A ‘monorepo’ is the term used to describe the organization of multiple distinct projects with well-defined relationships into a single code repository1 rather than having each project be in its own dedicated repository.

Monorepos have been around for a while, but if you haven’t worked with them before, figuring out how to test changes made in one of the projects contained within a monorepo in a local or deployed staging environment might not be the most intuitive.

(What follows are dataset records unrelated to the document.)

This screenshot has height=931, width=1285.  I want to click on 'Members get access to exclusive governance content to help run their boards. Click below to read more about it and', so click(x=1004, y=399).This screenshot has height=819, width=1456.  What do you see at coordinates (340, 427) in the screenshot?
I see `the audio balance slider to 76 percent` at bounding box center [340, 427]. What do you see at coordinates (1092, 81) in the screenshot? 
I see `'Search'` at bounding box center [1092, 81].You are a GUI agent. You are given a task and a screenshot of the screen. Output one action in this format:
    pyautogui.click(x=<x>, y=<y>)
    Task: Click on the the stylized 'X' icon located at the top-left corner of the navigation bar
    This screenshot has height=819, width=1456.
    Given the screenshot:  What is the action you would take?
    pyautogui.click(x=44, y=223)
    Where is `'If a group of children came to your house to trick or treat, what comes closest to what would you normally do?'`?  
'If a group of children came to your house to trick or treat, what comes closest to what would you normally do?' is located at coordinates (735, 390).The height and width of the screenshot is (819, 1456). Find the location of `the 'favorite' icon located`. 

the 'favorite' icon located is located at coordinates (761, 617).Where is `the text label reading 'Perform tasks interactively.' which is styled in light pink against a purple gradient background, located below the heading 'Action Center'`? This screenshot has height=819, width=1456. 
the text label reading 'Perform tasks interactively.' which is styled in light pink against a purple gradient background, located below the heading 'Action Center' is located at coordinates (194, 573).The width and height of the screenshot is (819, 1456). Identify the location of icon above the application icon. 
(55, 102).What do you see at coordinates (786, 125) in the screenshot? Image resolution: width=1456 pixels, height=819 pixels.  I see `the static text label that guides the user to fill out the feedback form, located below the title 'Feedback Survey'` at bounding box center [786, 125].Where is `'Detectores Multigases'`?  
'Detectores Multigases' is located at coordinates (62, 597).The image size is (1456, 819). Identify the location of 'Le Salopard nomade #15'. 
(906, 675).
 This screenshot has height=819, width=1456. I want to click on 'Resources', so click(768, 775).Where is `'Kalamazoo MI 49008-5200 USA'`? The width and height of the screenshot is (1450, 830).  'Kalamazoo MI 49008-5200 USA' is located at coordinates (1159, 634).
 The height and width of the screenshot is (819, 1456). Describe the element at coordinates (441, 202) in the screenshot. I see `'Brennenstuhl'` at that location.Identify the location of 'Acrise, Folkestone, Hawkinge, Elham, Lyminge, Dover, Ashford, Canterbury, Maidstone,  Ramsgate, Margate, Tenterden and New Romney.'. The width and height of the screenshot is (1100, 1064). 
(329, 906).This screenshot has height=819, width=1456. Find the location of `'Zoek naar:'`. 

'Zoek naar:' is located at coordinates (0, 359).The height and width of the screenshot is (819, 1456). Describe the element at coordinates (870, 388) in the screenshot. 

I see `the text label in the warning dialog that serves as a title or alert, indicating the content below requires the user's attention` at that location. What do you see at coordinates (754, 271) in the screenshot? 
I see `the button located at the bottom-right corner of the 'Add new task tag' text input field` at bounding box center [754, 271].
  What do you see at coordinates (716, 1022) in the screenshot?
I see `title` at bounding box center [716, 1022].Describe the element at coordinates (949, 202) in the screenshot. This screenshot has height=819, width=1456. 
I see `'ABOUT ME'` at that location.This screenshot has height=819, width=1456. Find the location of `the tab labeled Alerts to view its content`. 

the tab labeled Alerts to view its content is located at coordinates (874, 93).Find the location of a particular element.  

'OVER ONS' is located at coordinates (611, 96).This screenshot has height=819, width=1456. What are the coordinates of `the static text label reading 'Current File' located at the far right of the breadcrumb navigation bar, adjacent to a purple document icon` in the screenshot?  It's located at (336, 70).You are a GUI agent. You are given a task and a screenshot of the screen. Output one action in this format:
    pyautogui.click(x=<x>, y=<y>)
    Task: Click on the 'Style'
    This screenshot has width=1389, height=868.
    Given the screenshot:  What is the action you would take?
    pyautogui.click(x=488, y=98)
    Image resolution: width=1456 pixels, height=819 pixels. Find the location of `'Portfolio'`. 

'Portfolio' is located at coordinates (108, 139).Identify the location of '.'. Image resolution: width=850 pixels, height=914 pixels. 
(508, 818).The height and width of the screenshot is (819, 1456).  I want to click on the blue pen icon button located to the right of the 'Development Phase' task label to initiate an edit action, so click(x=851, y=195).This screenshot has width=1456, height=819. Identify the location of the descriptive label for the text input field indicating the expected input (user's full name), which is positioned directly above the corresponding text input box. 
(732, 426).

For this guide, we’re going to assume that we’re dealing with Node projects and packages.

Local environment

To test a project that lives within a monorepo in your local environment:

  • Run npm link within the directory of the monorepo project that you want to test
  • Run npm link within a project that has the monorepo project listed as a dependency that you will be using to test the changes made in the monorepo project
  • Run the test project

If you’re interested in learning more about how npm link works under the hood that leads to this working, there’s a really great Medium article by Alexis Hevia that can be read here.

Staging environment

If you’re looking to test your changes in a deployed environment instead, you’ll have to do something a little bit different.

When projects are in their own dedicated repository, it’s usually possible to push the changes to a git branch and then reference that branch as the version of the project in the package.json file such as <your organization or user>/<project repository>#<branch> (rather than ^1.2.3).

Due to expectations on the structure of the backing repository needing to match a modules' published structure which doesn’t exist in a monorepo project2, we instead will create a tarball of the modified project and store the tarball on a predictable path to be referenced as the version of the project in the package.json file.

To do this:

  • Run npm pack within the directory of the monorepo project that you want to test
  • Commit the tarball to a git branch that you’re using for testing purposes
  • Push the branch to github
  • Update the version of the monorepo project to reference the tarball file - "https://github.com/<username>/<repo>/raw/<branch>/[path]/<tarball>" - within the project that has the monorepo project listed as a dependency that’s being used to help test the changes
  • Deploy the test project

Credit for the above workaround goes to Stephen Peck and the gist he made.

Conclusion

While requiring a little bit of work, testing a project contained within a monorepo is not too bad once you’re made aware of the setup needed to allow npm to install the modified project correctly.

Hopefully this was helpful, happy testing!